### Instruction
Rewrite the records from the line with "Select air in Available Materials list" up to and including the line with "(x=1231, y=204)", swapping "Screen dimensions" for "Screen size" and changing nothing else. Omit the pictures from your answer.

### Rows from a screen grounding dataset
● ● ● ● ●
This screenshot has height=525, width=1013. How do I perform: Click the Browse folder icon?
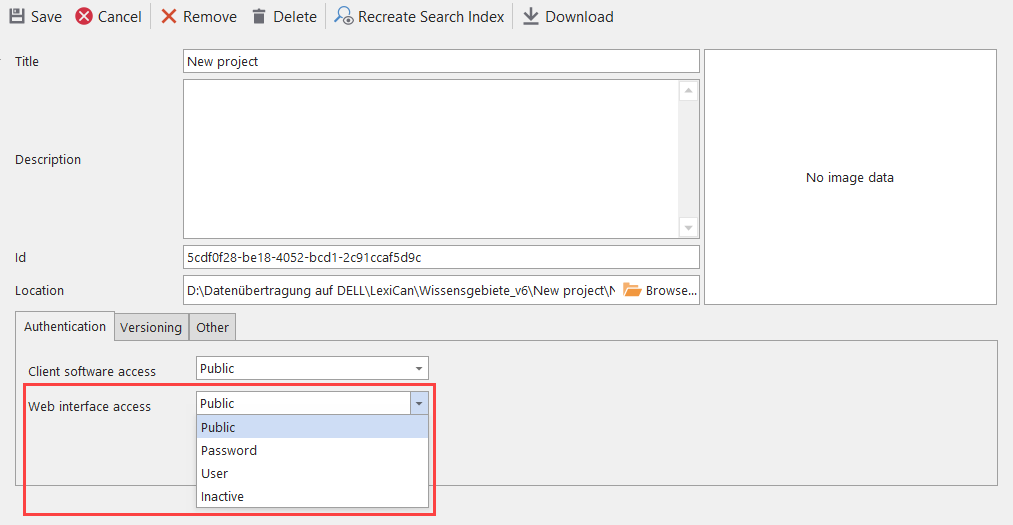(631, 290)
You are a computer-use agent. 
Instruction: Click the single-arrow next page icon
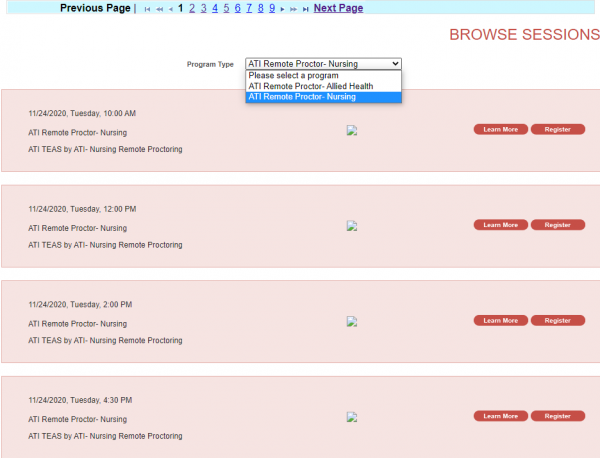coord(282,9)
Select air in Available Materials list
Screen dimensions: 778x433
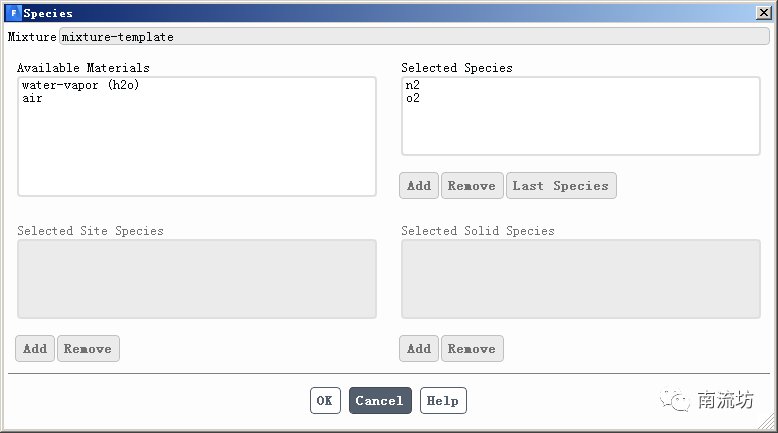pyautogui.click(x=32, y=98)
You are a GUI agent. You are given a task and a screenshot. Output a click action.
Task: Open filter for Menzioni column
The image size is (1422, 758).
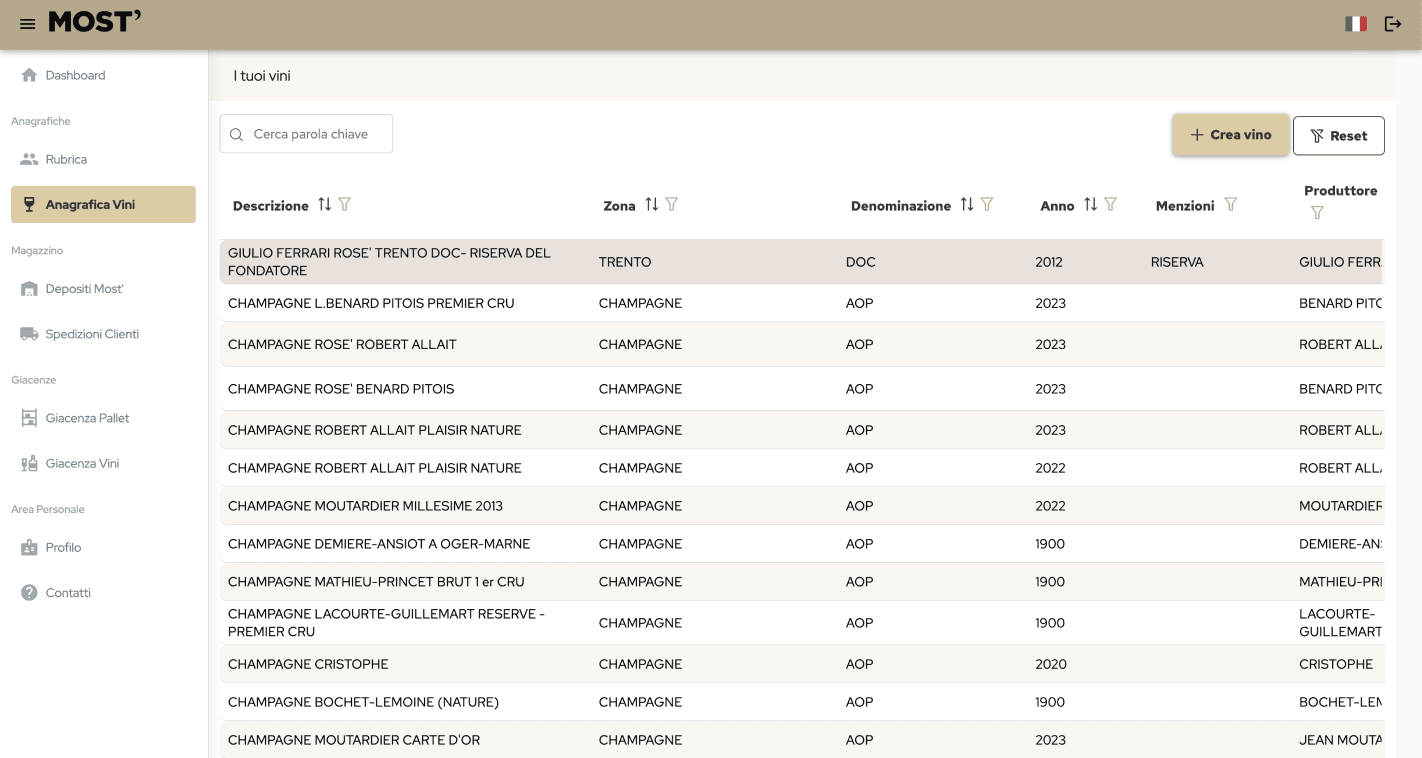(x=1231, y=204)
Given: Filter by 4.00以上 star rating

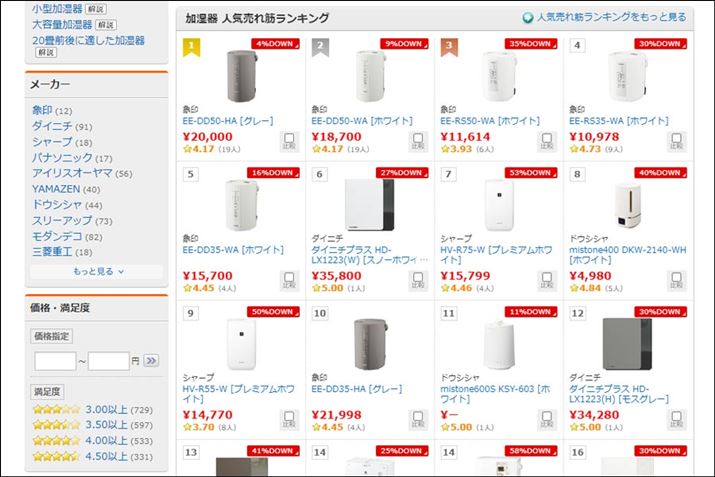Looking at the screenshot, I should click(x=106, y=441).
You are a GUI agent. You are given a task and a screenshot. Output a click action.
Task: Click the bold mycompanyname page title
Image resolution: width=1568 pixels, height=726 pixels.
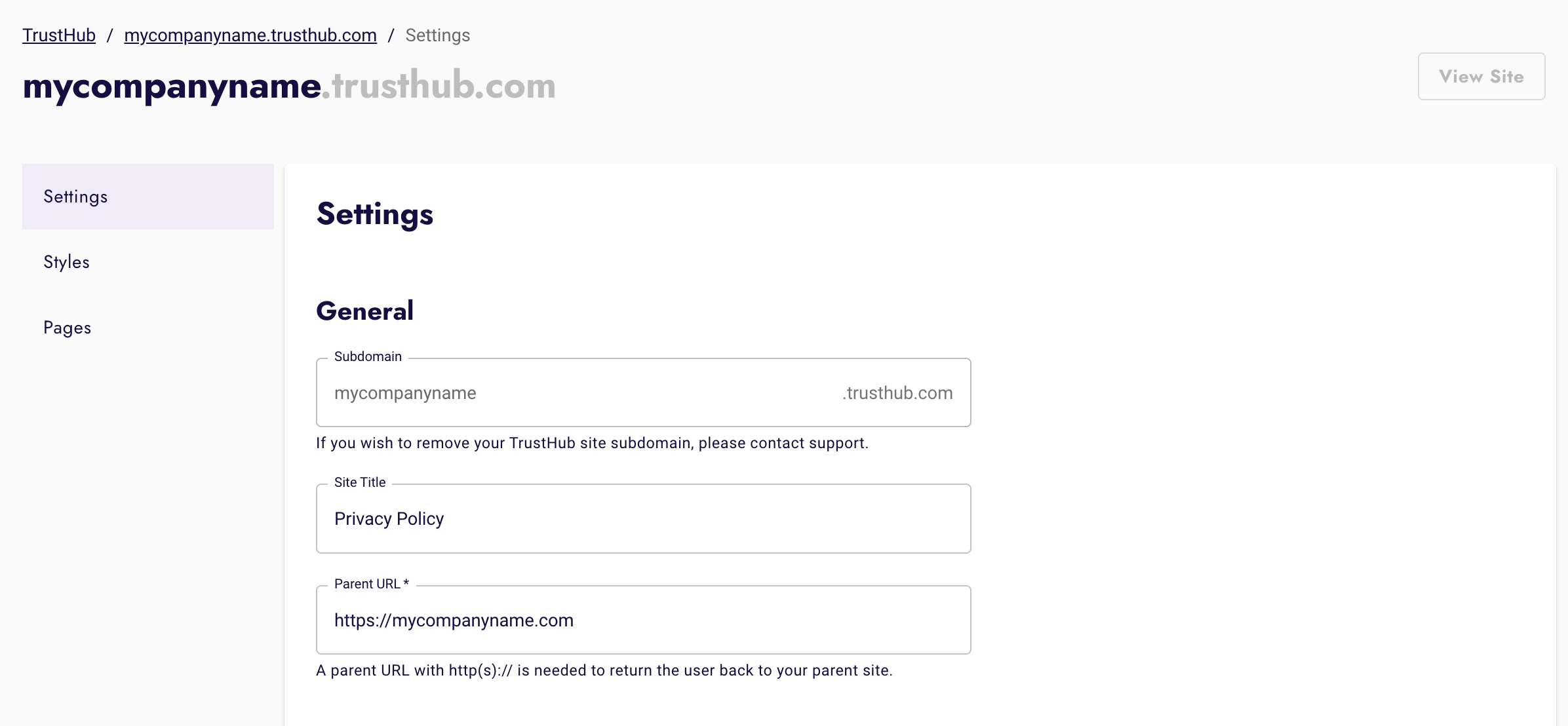tap(172, 86)
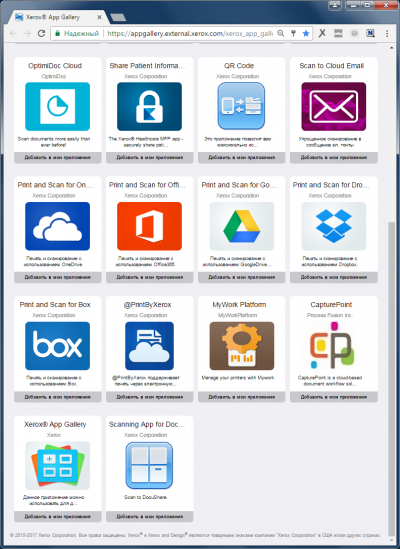Add Scanning App for DocuShare to apps
This screenshot has width=400, height=549.
coord(150,516)
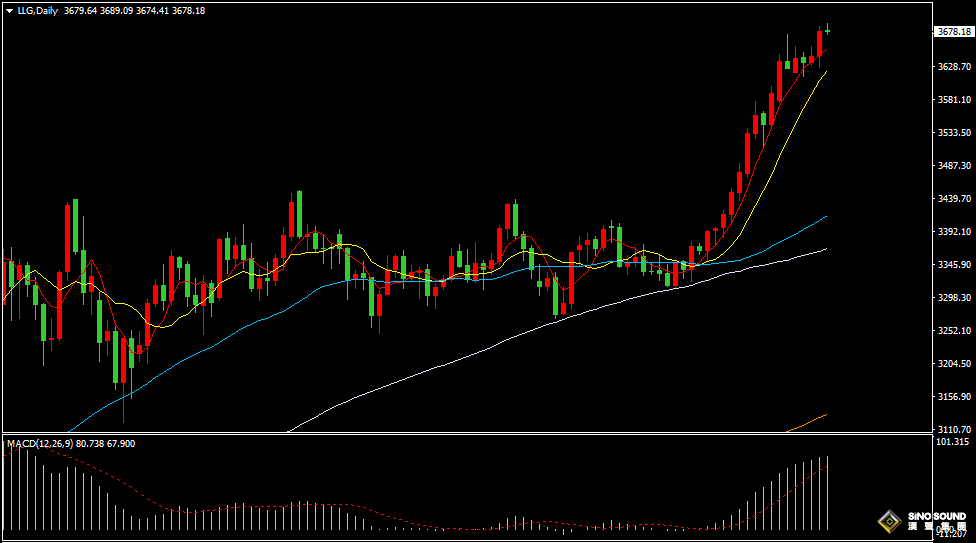This screenshot has height=543, width=976.
Task: Click the latest green candle at far right
Action: pyautogui.click(x=827, y=31)
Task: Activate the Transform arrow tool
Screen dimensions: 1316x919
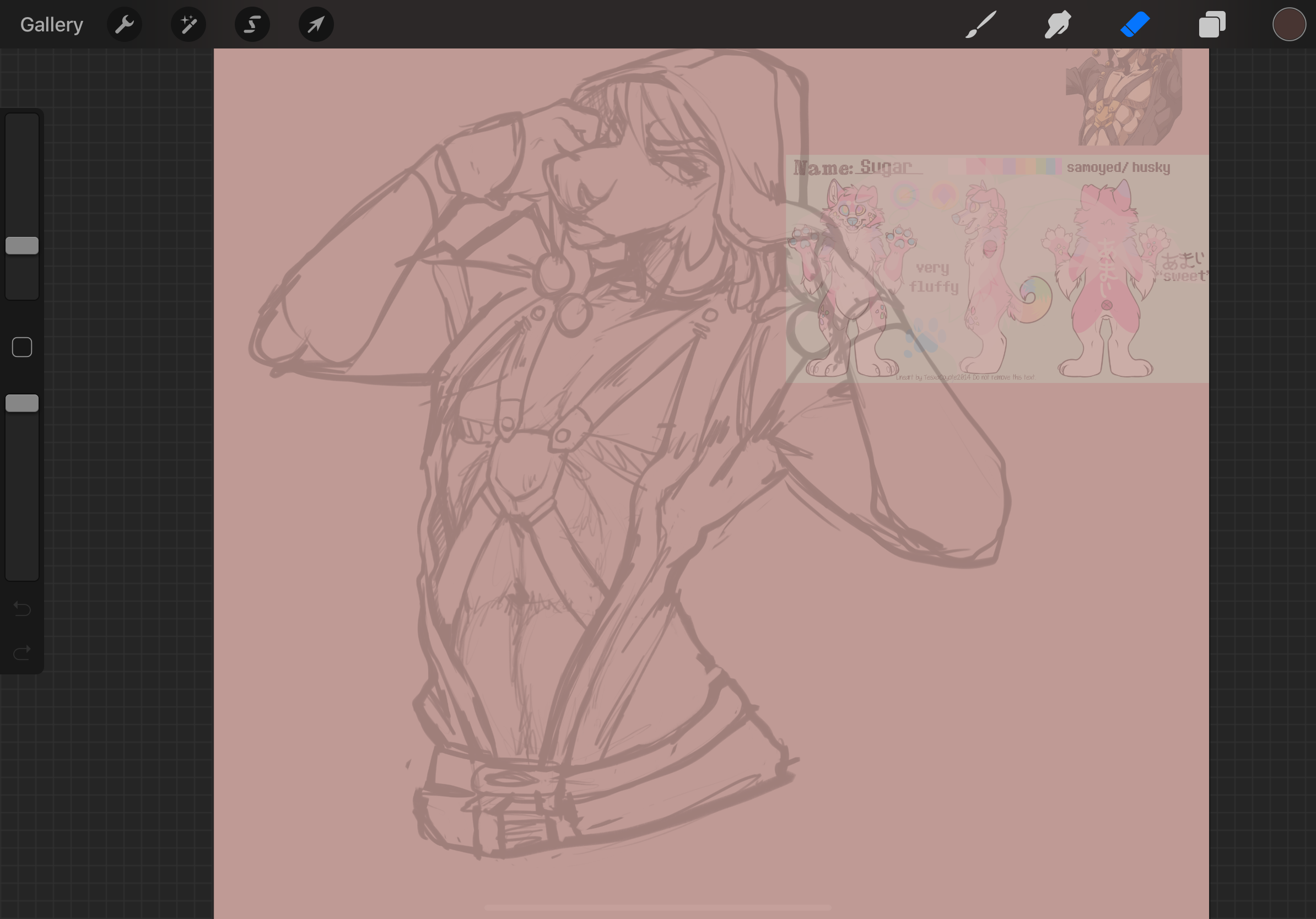Action: (316, 25)
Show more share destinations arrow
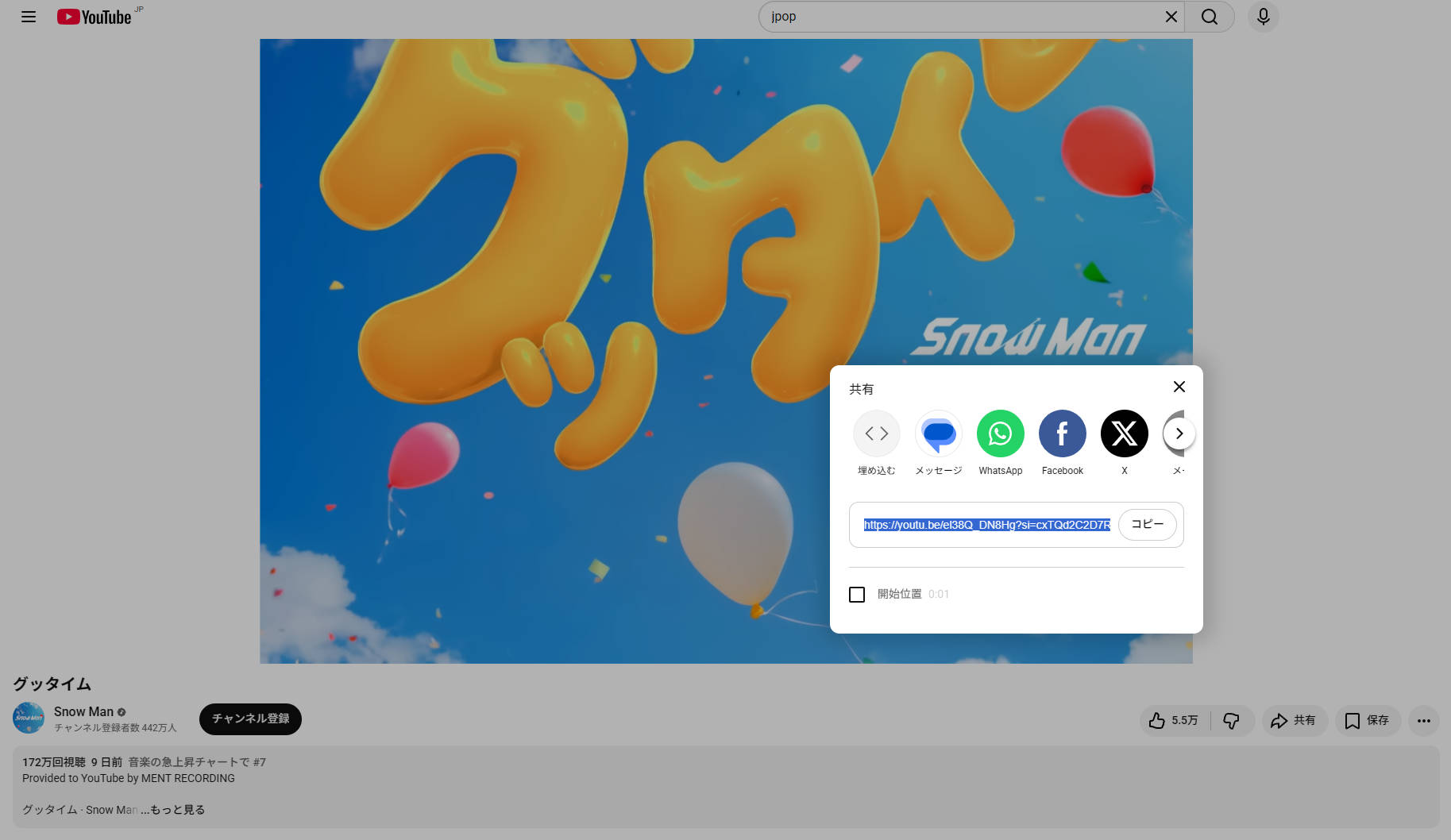The width and height of the screenshot is (1451, 840). click(1179, 433)
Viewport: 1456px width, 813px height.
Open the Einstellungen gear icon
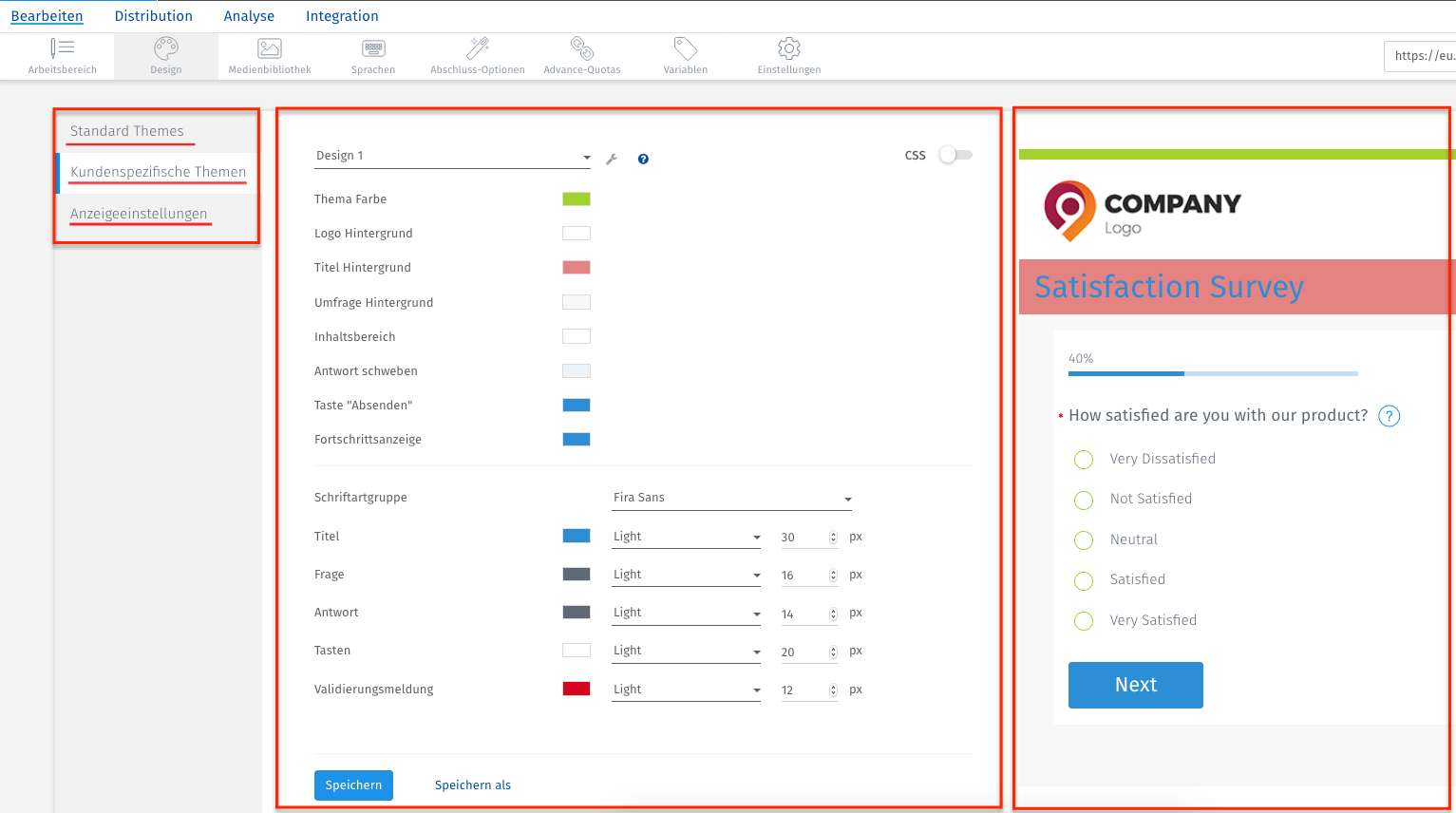(x=788, y=54)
● ● ● ● ●
### Exercise result
Select air in Available Materials list
Screen size: 778x433
pyautogui.click(x=32, y=98)
You are a GUI agent. You are given a task and a screenshot. Output a click action.
Task: Open filter for Menzioni column
The image size is (1422, 758).
(x=1231, y=204)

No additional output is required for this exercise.